A. “Gimp’’ has a variety of definitions in the Oxford dictionary. The definition most people respond to is a lame person, and it’s a term most people would not use, to be nice. But it’s often how the disabled community refers to itself. Our piece uses all the definitions of “gimp,’’ which includes a ribbon-like braided fabric. It also means “fighting spirit and vigor’’ and “to vacillate and move ecstatically.’’ If you see the full-length GIMP, you see elements of all these definitions represented in the performance.

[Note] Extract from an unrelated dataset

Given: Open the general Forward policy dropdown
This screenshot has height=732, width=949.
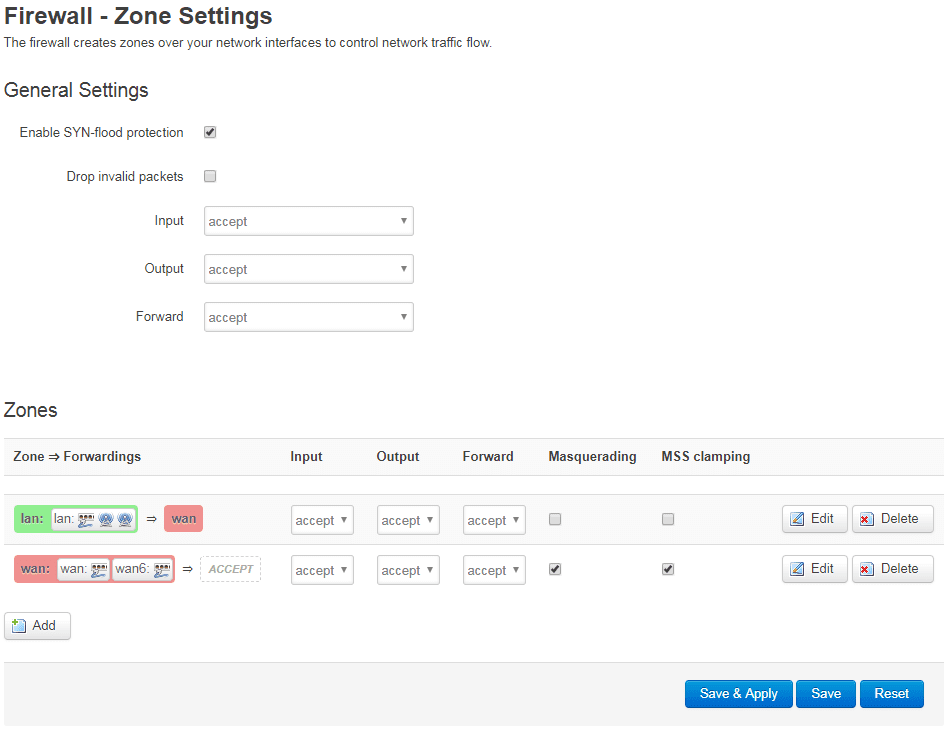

Q. Describe the piece at the ICA.
A. GIMP is very much a collision of two worlds coming together that are not supposed to coexist: dance and disability. It uses aerial silk techniques but is contemplative. It has a sense of sensuality and beauty, not just about high-flying tricks but about the relationship between two people. The performers — Jennifer Bricker and Nate Crawford — both come from the gymnastic world. Nate is an able-bodied performer, and Jen is an amazing performer born with no legs: She was a competitive gymnast and tumbler and trampolinist. With the harbor as the backdrop, you’ll see intertwining and flying and billowing and cocooning of two beautiful but very different bodies. We have [saxophonist] Stan Strickland — Boston’s famous jazz man — performing live as a vocal accompaniment. But he’s not playing jazz; he’s breathing into the mike. It’s 20 minutes of this amazing breathing score.
Q. Has the character of Artie on “Glee’’ done anything for wheelchair dance?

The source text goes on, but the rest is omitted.